It seems like another one of those things that a bunch of geeks go, "oh, a shiny new idea!" (even if it isn't really a new idea) and get all excited about it. I'd be interested in checking it out if I could, but I can't, so no checking out.
This Wayland thing got me thinking and now I'm wondering about something. What is the usefulness of this network transparency thing for the majority of things we do with a computer? I'm sure there are a few cases where it would be handy, but not that many. I have to say there's been like two occasions where I've had to use it: once when I wanted to run a program from home when I was at work - which ended up horribly failing because it seems any modern Linux app is so resource-heavy that running it over the Internet is ridiculously slow, easier just to install a VM - and second, to read User Friendly because for some reason my box couldn't access it but our dev server could. Basically the only feasible way to have this whole network transparency thing is over a LAN, because over the Internet it's just too damn slow.
In a world of mainframes and slow-ass terminals, I can see how network transparency could be useful. Have the big box in the middle handle all the processing, and just send the display info to the terminals. This is much more feasible when your terminal is really slow, because the network slowdown is not so much the bottleneck as the CPU of the terminal.

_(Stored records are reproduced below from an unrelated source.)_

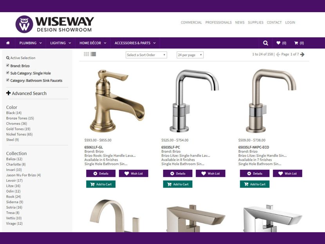Go to next page arrow

(x=302, y=55)
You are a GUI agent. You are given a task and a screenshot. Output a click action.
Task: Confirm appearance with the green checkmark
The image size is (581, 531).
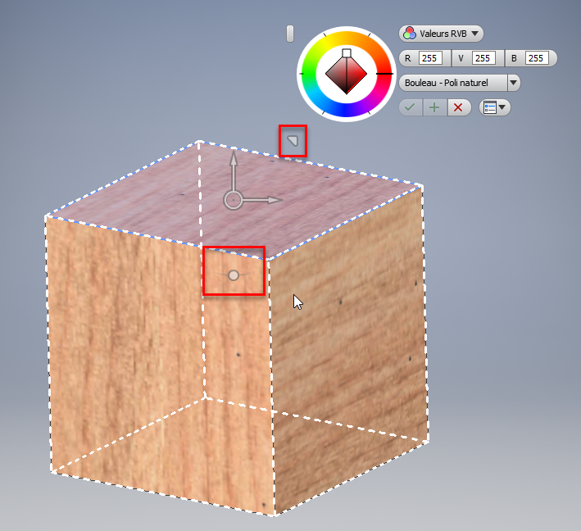[410, 107]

Those days have long past with the advent of personal computers (hell, I don't even remember the days of mainframes and terminals, we had a desktop computer for as long as I can remember). Our computers nowadays can handle our processing needs (my computer here is probably more powerful than most mainframes when X was created), and the network delay is really the main slowdown for this kind of computing.
I haven't yet addressed the issue of distributed computing. There are plenty of reasons why we'd want a centralized system for our computing. Things like data storage, a central location for our apps so we don't need to install them on our system, etc. These are all very useful tools, and the whole personal computer thing doesn't handle it very well.
However, neither does X's model of computing. There are many reasons, and here are a few that I can think of:
- Ease of use - X isn't exactly the most user friendly of environments. Believe it or not, there are non-geeks out there that may need to use a distributed computing environment. Say, the marketing team for your company, or your customers. Making them have to use X would probably make them less productive, or drive them away.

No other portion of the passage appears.